• Assignment
Exactly as they appear, please output the lines from the one with "You are a GUI" through the end of the material, without pictures.

• Supplied records
———

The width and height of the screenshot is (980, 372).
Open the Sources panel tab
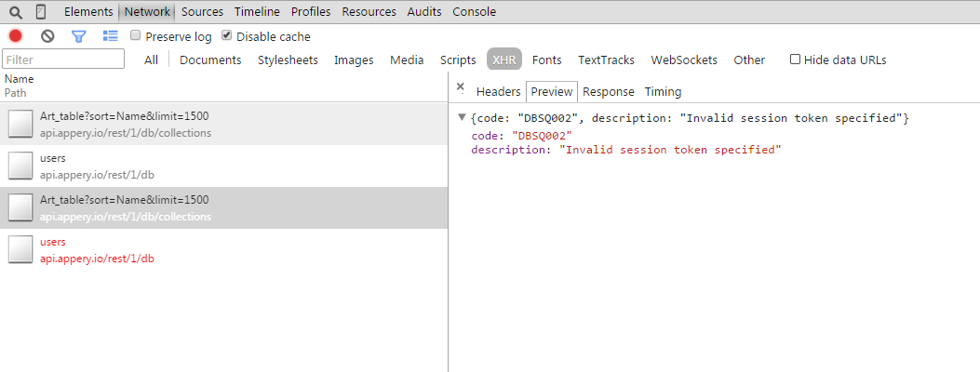point(202,12)
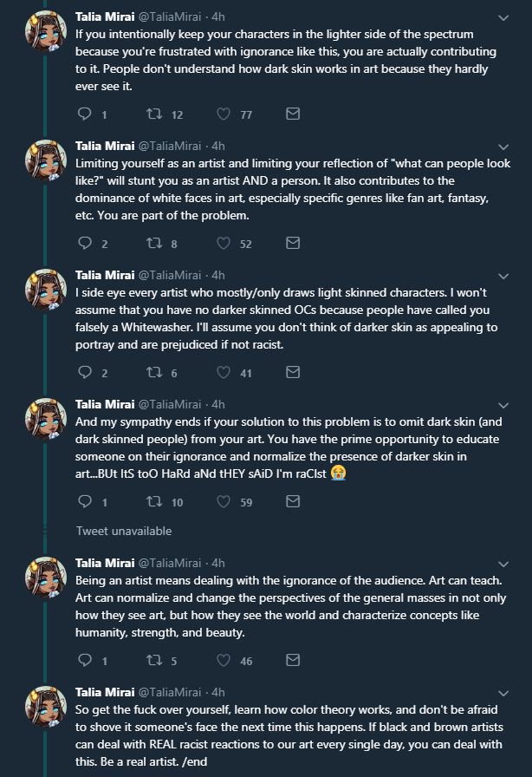Open Talia Mirai profile name on 'Being an artist' tweet
The height and width of the screenshot is (777, 532).
pos(105,563)
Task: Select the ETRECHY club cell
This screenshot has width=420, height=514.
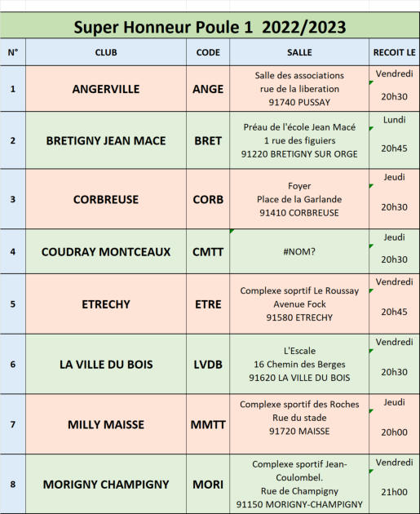Action: click(x=106, y=304)
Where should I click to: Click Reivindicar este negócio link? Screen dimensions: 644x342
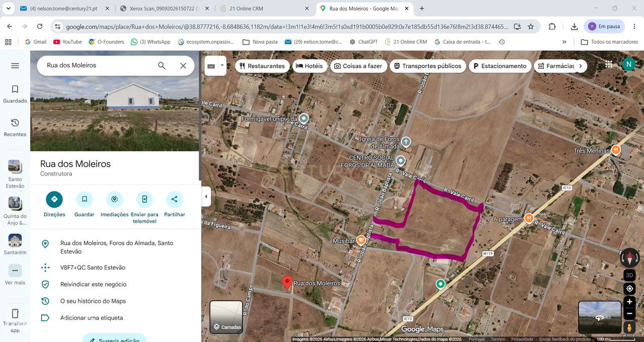coord(93,284)
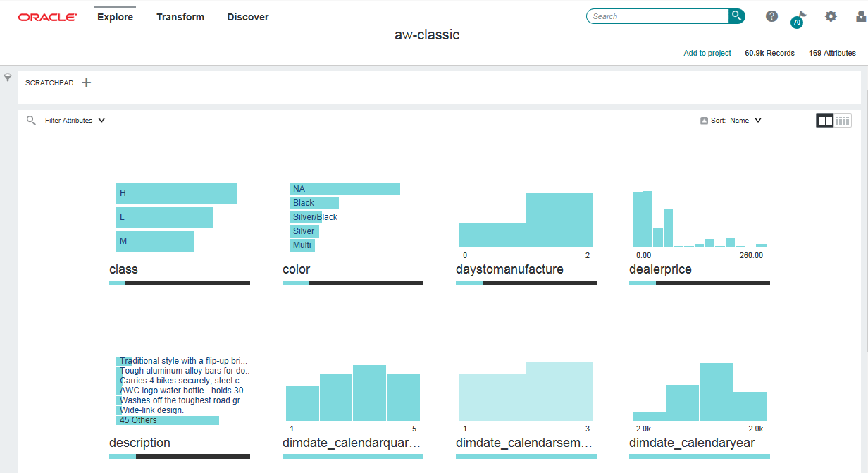This screenshot has height=473, width=868.
Task: Switch to the Transform tab
Action: (180, 17)
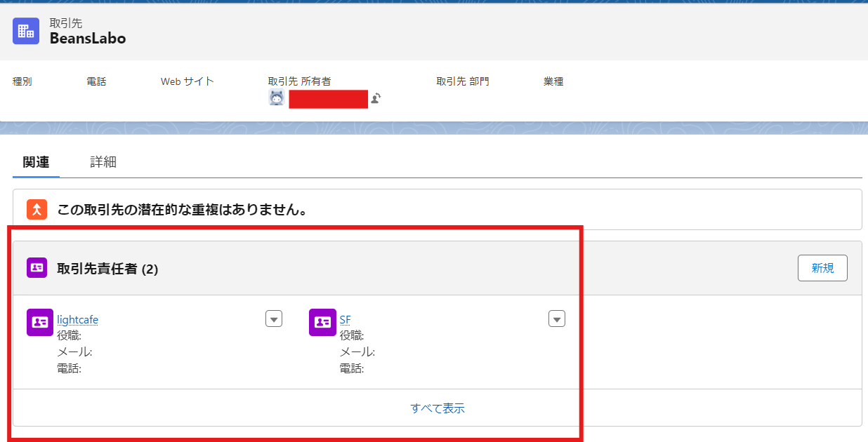The height and width of the screenshot is (442, 868).
Task: Click the 新規 button to create a contact
Action: tap(822, 267)
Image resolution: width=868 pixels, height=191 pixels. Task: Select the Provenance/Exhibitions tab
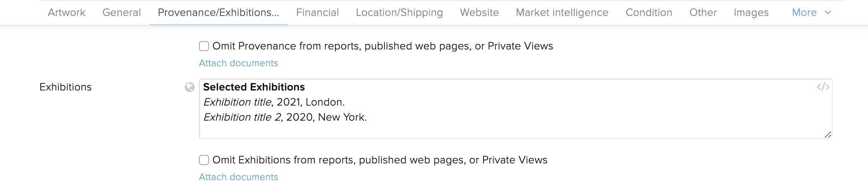(219, 13)
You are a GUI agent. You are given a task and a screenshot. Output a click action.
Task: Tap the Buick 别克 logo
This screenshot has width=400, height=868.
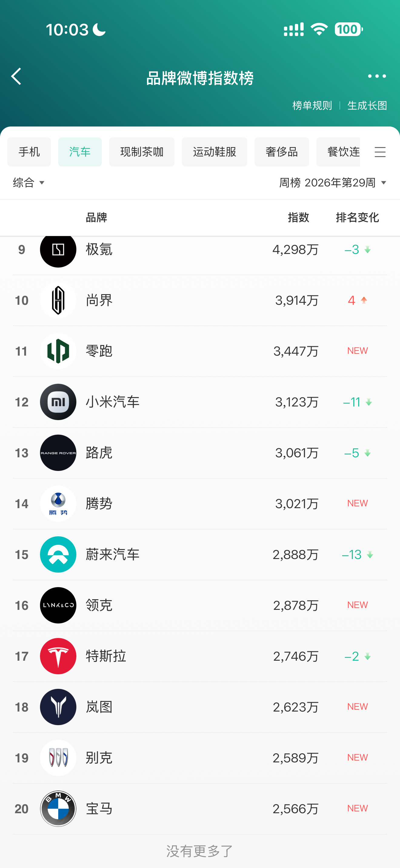coord(58,757)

———

• Result of the exercise
You are a GUI agent. You are given a task and a screenshot. Output a click action.
Task: Tap the Buick 别克 logo
This screenshot has width=400, height=868.
coord(58,757)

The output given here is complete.